Configuring OpenVPN Access Server with Cyberark/Idaptive MFA

Business solution to host your own OpenVPN server with web management interface and bundled clients.
Post Reply
dmutua
OpenVpn Newbie
Posts: 2
Joined: Thu Jun 09, 2022 9:04 pm

Configuring OpenVPN Access Server with Cyberark/Idaptive MFA

Post by dmutua » Thu Jun 09, 2022 9:16 pm

We had configured Cisco Meraki Client VPN with Cyberark/idaptive MFA . We are now switching from Cisco Meraki Client VPN to Access Server and we want to configure OpenVPN with Cyberark/Idaptive MFA . Has anyone tried this before that could possibly point me in the right direction? I cannot seem to find any documentation about integrating the two.

User avatar
openvpn_inc
OpenVPN Inc.
Posts: 1333
Joined: Tue Feb 16, 2021 10:41 am

Re: Configuring OpenVPN Access Server with Cyberark/Idaptive MFA

Post by openvpn_inc » Fri Jun 10, 2022 6:06 am

Hello dmutua,

I have not dealt with that particular MFA solution myself yet, and I am pretty sure we do not have documentation for integration with that either. However, MFA being what it is, there are only so many solutions for it. And one of them is called TOTP, or Time-based One Time Password. This is used by several major identity and credential management systems, such as for example Google with their Google Authenticator app, or Azure and Microsoft 365 with their Microsoft Authenticator app. It's a standard that a lot of systems adhere to, including Access Server. In Access Server you can enable TOTP MFA in the authentication settings page (previously referred to as Google Authenticator MFA). Once this is enabled you are expected to enroll a user on the Access Server web interface and put the secret on a device or program that generates TOTP codes. Logging in afterwards will require a TOTP MFA code.

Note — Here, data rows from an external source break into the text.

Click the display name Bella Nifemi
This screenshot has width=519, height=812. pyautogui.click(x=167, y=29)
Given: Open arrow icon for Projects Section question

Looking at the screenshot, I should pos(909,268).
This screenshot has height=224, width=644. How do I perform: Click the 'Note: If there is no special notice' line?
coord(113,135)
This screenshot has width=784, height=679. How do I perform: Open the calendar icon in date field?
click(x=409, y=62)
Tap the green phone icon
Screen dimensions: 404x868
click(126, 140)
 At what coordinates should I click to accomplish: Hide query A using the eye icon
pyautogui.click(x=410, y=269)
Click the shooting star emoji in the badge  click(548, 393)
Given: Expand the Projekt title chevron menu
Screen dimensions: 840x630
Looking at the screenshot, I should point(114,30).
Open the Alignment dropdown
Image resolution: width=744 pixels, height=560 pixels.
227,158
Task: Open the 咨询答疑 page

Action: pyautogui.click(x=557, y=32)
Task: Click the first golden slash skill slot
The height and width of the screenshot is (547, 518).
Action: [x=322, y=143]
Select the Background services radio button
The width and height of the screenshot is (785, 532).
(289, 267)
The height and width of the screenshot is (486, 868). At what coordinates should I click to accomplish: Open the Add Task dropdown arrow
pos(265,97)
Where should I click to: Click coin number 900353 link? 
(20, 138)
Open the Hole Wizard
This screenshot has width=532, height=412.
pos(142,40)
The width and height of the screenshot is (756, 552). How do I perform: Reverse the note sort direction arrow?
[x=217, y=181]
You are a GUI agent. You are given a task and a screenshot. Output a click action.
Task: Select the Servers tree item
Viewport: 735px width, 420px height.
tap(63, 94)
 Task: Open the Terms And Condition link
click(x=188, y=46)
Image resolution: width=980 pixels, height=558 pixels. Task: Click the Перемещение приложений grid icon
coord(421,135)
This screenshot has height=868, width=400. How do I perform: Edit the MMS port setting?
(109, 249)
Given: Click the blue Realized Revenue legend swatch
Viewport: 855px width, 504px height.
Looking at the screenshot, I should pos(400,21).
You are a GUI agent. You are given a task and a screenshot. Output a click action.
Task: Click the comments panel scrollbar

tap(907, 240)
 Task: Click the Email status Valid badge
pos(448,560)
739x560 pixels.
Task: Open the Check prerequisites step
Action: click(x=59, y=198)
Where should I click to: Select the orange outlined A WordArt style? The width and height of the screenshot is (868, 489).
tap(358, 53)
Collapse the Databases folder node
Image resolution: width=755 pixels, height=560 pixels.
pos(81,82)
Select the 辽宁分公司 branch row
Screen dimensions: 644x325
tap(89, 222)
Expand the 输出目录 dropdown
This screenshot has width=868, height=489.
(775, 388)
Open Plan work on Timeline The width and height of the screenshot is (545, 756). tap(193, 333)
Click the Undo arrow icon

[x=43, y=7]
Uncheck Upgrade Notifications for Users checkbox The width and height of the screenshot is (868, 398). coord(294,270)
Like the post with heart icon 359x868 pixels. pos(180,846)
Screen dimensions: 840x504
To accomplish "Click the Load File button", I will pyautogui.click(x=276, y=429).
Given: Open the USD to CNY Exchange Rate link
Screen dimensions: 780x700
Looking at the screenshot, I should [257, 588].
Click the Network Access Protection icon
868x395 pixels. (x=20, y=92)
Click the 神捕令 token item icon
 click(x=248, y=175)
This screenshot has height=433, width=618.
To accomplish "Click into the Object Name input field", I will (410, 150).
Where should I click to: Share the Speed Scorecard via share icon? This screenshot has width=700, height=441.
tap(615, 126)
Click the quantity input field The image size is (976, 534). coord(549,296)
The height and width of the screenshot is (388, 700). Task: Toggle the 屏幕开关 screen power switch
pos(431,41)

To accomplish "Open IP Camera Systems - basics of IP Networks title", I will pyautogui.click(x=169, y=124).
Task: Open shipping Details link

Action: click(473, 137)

I see in documentation of Cyberark themselves that they seem to support this use case in their app, where Access Server will ask for TOTP MFA codes and the Cyberark app can supply the codes.
https://docs.cyberark.com/Product-Doc/O ... n%7C_____4

If you're looking for another type of integration then please provide some details on how the authentication flow is expected to go.

Kind regards,
Johan
Image OpenVPN Inc.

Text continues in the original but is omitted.